+++ DATA PROVIDED +++

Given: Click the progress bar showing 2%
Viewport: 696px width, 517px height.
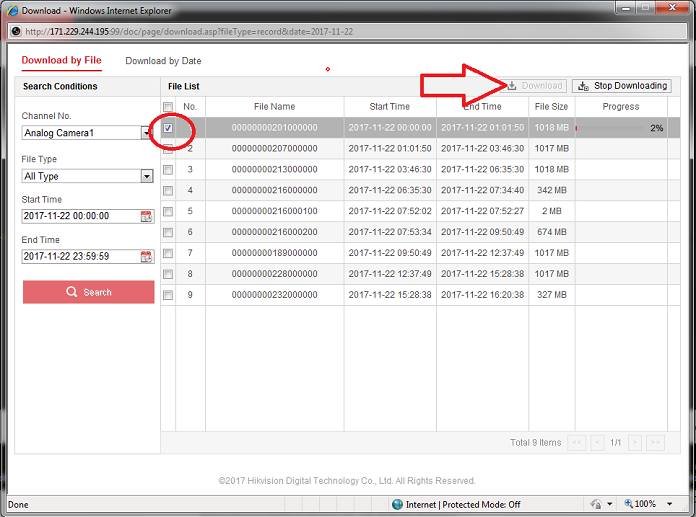Looking at the screenshot, I should pyautogui.click(x=620, y=128).
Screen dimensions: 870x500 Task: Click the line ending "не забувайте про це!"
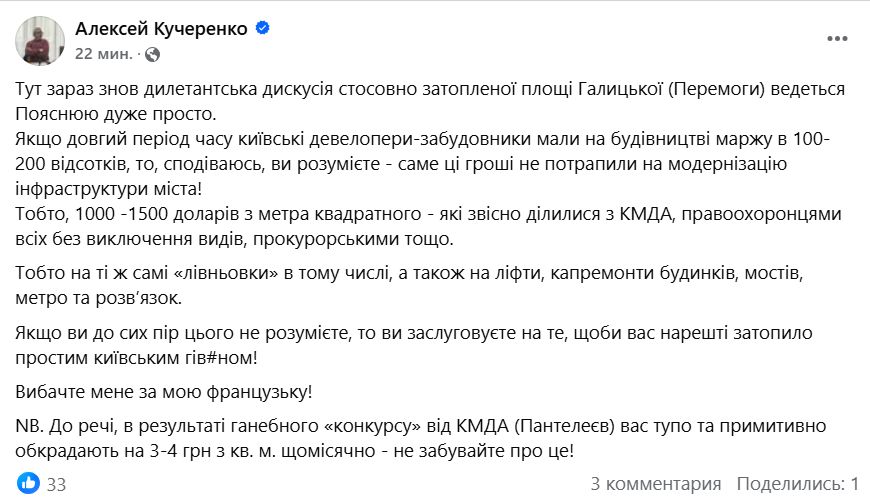(300, 451)
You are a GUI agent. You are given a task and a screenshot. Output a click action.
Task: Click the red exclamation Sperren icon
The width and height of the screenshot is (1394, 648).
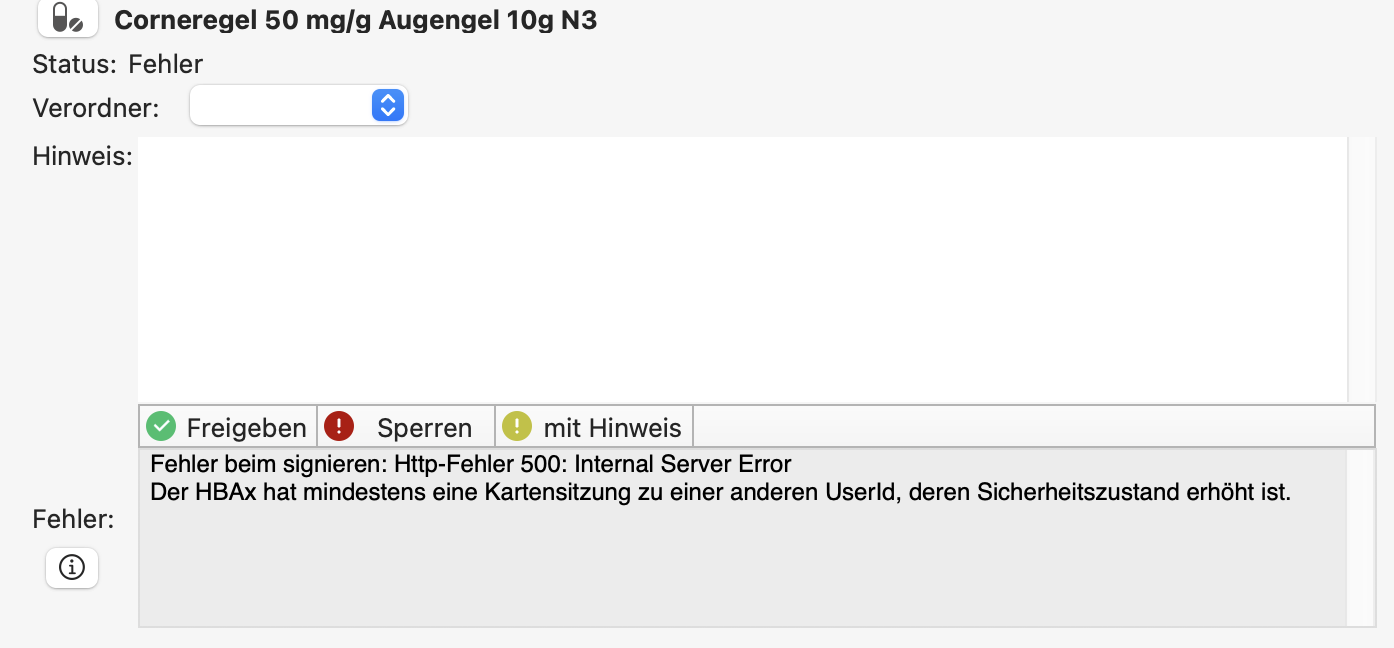pyautogui.click(x=339, y=427)
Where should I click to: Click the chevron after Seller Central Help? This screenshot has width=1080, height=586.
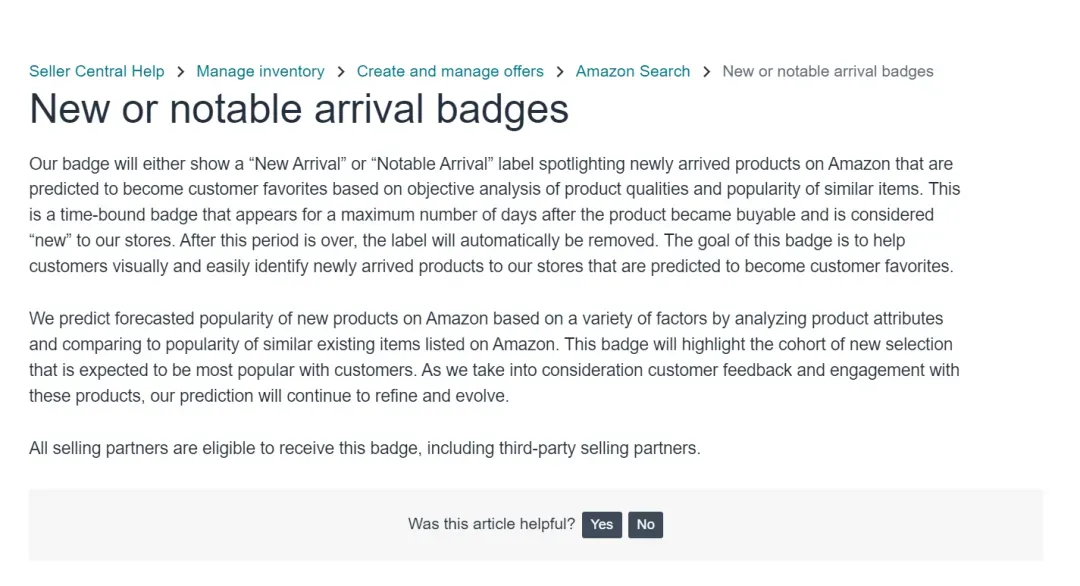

+++

# [WORK TASK]
Go through the data above and transcribe it in full, omitting any image.

# [EXERCISE RESPONSE]
Given: Click the progress bar showing 2%
Viewport: 696px width, 517px height.
Looking at the screenshot, I should pyautogui.click(x=620, y=128).
Screen dimensions: 870x500 Task: Click the line ending "не забувайте про це!"
(300, 451)
You are a GUI agent. You are given a task and a screenshot. Output a click action.
Task: Click the red exclamation Sperren icon
The width and height of the screenshot is (1394, 648).
pyautogui.click(x=339, y=427)
Where should I click to: Click the chevron after Seller Central Help? This screenshot has width=1080, height=586.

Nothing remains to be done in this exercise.